* begin Source passage *
Power Procurement Strategies thought leadership article
We need to build 5x the amount of transmission infrastructure in the next seven years than has been built in the last 30.

Leah Holmes
Associate, Smart Energy and Sustainability

By now, most of us are aware of the UK’s net zero emissions by 2050 target. It’s tattooed into our consciousness as a nation.

As consumers, we’re trying to develop more sustainable habits. Across the built environment we’re finding ways to build greener and designing with long-term, climate resilient communities in mind. And, in parallel to this, our government is focusing on building a secure, home-grown energy sector that reduces reliance on fossil fuels and our exposure to volatile global wholesale energy prices.

Sounds like we’re on the right track. Well, no, not really. At this point, there isn’t a comprehensive power grid delivery plan to back up those ambitions. Which means there’s every chance the government will fail to hit its targets.

No power grid plan, no net zero

The government has set an ambition for all UK electricity to be generated using clean sources, a classification which now includes nuclear, by 2035.

Greenhouse gas emissions from UK power generation have fallen considerably over the last three decades but around 40 per cent of the nation’s electricity still comes from natural gas, a polluting fossil fuel.

Meeting our 2035 target is therefore going to require a rapid expansion of wind, solar and nuclear power during the next decade.

You might think the greatest challenge is building the generating assets —but, in fact, network capacity keeping pace with electricity generation is proving just as difficult. It’s becoming clearer by the day that rapid investment in the grid is something we desperately need.

How can we create energy equity, security and sustainability?

It’s a multi-billion-pound question. One that there’s no easy answer for. But one thing’s for certain, the ‘energy trilemma’ is the top priority.

All signs suggest that the more energy the UK needs, the less energy secure we are as a nation. The energy trilemma — reliability, affordability, and sustainability — hugely impacts our everyday lives and we simply must find solutions that allow businesses, organisations and individuals to strike a balance between those three core energy elements. Our energy transition hinges on it.

Supporting this energy transition, local authorities — as the closest body of government to members of the public — play a critical role in ensuring communities benefit from initiatives and new opportunities designed to drive us towards net zero.

Looking through the lens of a local authority, this starts with the recognition that answers often lie within the communities in which they serve, with people already participating in energy systems and contributing to a ‘just transition’ in niche ways.

Around the country this is taking shape as local authorities develop climate action plans, engage in innovative private-public partnerships, participate in renewable energy procurement schemes, support community energy cooperatives and are even purchasing energy generating assets such as onshore wind and solar farms.
* end Source passage *
* begin Data supplied *
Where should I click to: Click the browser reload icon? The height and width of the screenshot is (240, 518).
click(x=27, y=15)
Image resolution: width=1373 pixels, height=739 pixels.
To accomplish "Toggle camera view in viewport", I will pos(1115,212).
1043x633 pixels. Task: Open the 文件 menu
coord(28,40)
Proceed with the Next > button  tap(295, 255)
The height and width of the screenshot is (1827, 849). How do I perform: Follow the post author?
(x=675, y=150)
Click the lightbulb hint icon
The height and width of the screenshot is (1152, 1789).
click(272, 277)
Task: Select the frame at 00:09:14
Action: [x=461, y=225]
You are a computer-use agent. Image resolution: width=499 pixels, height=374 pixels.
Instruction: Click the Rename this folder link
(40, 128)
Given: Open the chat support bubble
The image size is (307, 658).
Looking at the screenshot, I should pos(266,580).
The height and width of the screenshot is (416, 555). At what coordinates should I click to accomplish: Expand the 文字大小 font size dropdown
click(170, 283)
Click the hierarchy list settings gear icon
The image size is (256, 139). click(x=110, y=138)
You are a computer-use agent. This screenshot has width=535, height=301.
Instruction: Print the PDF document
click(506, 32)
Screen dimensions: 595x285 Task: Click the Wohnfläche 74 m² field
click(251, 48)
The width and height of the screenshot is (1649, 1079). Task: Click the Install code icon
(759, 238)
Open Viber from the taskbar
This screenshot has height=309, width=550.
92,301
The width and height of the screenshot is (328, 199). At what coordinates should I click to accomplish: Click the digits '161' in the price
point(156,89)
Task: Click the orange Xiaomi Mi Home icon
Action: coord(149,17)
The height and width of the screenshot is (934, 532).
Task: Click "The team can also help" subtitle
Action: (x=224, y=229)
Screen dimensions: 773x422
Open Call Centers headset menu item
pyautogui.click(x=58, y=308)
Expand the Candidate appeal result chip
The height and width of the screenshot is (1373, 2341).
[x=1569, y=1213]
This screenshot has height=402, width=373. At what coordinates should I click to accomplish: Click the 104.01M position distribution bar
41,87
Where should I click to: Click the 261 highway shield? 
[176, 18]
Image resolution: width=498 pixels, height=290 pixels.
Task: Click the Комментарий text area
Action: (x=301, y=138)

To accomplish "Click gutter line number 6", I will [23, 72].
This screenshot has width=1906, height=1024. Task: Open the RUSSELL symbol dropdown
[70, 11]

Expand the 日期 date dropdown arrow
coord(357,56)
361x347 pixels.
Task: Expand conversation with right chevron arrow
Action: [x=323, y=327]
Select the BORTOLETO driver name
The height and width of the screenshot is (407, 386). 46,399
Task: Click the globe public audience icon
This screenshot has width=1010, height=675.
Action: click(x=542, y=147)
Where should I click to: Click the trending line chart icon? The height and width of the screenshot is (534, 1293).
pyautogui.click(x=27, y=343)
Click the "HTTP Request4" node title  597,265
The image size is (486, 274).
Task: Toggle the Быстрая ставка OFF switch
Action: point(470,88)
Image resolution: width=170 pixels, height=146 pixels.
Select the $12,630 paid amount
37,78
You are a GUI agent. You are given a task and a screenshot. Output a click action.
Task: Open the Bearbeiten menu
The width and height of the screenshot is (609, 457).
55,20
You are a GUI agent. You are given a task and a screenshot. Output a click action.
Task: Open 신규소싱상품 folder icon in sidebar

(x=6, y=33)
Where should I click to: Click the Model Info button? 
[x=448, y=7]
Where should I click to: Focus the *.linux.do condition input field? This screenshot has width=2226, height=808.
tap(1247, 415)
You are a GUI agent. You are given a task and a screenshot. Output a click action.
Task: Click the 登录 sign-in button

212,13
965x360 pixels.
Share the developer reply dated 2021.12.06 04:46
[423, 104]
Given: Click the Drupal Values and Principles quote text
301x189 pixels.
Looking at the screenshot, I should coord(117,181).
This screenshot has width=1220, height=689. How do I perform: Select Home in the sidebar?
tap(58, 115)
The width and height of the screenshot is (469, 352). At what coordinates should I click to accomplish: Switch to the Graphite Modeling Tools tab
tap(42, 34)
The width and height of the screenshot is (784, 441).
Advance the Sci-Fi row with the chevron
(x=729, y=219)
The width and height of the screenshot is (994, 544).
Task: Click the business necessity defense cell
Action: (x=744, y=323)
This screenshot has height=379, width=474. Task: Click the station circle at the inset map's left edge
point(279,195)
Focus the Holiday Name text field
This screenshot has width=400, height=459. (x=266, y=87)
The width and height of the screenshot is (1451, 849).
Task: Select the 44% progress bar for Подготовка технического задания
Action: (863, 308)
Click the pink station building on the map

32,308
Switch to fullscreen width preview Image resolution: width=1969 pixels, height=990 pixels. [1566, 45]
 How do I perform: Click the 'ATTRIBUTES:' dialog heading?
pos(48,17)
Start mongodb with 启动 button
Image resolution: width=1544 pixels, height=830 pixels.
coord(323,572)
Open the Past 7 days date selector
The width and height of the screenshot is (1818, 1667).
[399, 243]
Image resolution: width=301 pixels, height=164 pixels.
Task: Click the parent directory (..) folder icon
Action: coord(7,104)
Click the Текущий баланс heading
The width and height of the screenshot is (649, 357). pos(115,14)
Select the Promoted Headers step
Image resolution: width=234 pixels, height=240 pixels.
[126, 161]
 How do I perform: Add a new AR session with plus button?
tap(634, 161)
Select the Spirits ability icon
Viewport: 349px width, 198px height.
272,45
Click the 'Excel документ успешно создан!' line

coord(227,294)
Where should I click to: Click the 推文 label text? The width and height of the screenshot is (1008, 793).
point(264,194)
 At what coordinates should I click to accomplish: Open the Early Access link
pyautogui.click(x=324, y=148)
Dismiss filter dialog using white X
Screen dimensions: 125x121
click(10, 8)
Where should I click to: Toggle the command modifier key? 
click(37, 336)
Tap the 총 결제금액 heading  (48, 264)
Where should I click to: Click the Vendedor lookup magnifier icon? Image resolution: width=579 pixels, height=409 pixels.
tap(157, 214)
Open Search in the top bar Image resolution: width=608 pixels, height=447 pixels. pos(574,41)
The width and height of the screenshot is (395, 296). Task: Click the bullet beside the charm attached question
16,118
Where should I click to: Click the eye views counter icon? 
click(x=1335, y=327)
* end Data supplied *
- **Direction**:
In the article on the UK power grid, what share of the nation's electricity still comes from natural gas? The entries play no part here.

- **Written response**:
Around 40 percent.